Justin Hall and the origins of Blogs on the Internet

Hall created something weirdly beguiling that turned out to be even more significant: a running Web log of his personal activities, random thoughts, deep musings, and intimate encounters. It became the first wholly new form of content to be created for, and take advantage of, personal computer networks.

Hall’s willingness to push the boundaries of Too Much Information became a hallmark of blogging. It was cheekiness raised to a moral attitude. “TMI is like the deep lab data from all of our human experiments,” he later explained. “If you reveal TMI, it can make people feel a little less alone.” That was no trivial feat. Indeed, making people feel a little less alone was part of the essence of the Internet.

From Walter Isaacson’s excellent The Innovators. Seriously go buy it right now.

JUSTIN HALL AND HOW WEB LOGS BECAME BLOGS

As a freshman at Swarthmore College in December 1993, Justin Hall picked up a stray copy of the New York Times in the student lounge and read a story by John Markoff about the Mosaic browser. “Think of it as a map to the buried treasures of the Information Age,” it began. “A new software program available free to companies and individuals is helping even novice computer users find their way around the global Internet, the network of networks that is rich in information but can be baffling to navigate.” A willowy computer geek with an impish smile and blond hair flowing over his shoulders, Hall seemed to be a cross between Huck Finn and a Tolkien elf. Having spent his childhood in Chicago dialing into computer bulletin boards, he immediately downloaded the browser and began surfing. “The whole concept blew me away,” he remembered.

Hall quickly realized something: “Nearly all of the online publishing efforts were amateur, people who didn’t have anything to say.” So he decided to create a website, using an Apple PowerBook and MacHTTP software he downloaded for free, that would amuse himself and others who shared his cheeky outlook and teenage obsessions. “I could put my writings and words up electronically, make them look pretty, and engage the web with links.”56 He got his site up in mid-January 1994, and a few days later, to his delight, strangers from around the Web began to stumble across it.

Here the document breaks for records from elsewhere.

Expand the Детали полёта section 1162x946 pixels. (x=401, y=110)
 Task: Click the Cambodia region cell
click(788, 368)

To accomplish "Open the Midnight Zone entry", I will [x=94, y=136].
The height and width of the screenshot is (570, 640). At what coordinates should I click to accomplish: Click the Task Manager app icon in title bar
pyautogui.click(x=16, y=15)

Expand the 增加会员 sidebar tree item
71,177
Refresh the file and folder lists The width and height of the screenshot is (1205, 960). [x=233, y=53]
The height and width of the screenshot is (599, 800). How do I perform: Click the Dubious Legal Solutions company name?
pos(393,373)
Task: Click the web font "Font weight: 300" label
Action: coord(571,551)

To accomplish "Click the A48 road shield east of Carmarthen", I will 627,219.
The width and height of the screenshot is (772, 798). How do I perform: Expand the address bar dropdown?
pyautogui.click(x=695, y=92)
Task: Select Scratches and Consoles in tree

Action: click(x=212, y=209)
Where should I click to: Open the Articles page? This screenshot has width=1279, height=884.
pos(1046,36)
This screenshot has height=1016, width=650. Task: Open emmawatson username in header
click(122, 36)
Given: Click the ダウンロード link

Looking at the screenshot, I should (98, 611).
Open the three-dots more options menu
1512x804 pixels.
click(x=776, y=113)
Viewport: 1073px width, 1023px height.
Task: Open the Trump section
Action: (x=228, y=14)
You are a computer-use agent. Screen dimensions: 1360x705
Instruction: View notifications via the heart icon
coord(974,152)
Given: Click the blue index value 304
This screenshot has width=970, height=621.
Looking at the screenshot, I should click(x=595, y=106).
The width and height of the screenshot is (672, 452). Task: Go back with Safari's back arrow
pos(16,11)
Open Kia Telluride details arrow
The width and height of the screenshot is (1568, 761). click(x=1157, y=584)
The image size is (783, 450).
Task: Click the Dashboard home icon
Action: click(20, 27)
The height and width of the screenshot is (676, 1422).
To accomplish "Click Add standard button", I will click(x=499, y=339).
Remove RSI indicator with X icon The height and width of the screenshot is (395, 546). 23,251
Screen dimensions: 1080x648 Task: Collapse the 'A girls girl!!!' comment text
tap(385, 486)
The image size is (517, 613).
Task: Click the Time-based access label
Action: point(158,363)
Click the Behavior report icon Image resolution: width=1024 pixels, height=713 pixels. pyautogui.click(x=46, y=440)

His first home page had a tone of mischievous intimacy. It included a photo of Hall mugging behind Colonel Oliver North, another of Cary Grant taking acid, and a sincere shout-out to “Al Gore, the information tollroad’s first official pedestrian.” The tone was conversational. “Howdy,” the home page declared. “This is twenty-first century computing. Is it worth our patience? I’m publishing this, and I guess you’re readin’ this, in part to figure that out, huh?”

At the time, there were no Web directories or search engines, other than very staid ones like the W3 Catalog from the University of Geneva and a “What’s New” page from NCSA at the University of Illinois. So Hall invented one for his site, which he elegantly titled “Here’s a Menu of Cool Shit.” Shortly thereafter, in an homage to Dostoevsky, he renamed it “Justin’s Links from the Underground.” It included links to the Electronic Frontier Foundation, the World Bank, and websites created by beer connoisseurs, fans of the rave music scene, and a guy at the University of Pennsylvania named Ranjit Bhatnagar who had created a similar Web page. “Believe me, the author is a very cool guy,” Hall noted. He also included a list of bootleg concert recordings, featuring Jane’s Addiction and Porno for Pyros. “Leave me a note if you are interested in these, or if you have any of your own,” he wrote.

Justin’s Links from the Underground became the spiky pathfinder for a proliferation of directories, such as Yahoo and then Lycos and Excite, that began to blossom later that year. But in addition to providing a portal to the wonderland of the Web, Hall created something weirdly beguiling that turned out to be even more significant: a running Web log of his personal activities, random thoughts, deep musings, and intimate encounters. It became the first wholly new form of content to be created for, and take advantage of, personal computer networks.

His Web log included poignant poems about his father’s suicide, musings about his diverse sexual desires, pictures of his penis, endearingly edgy stories about his stepfather, and other effusions that darted back and forth across the line of Too Much Information. In short, he became the founding scamp of blogging.

“I was on the literary magazine in high school,” he said, “and I had published some very personal things.” That became the recipe for his and many future blogs: stay casual, get personal, be provocative.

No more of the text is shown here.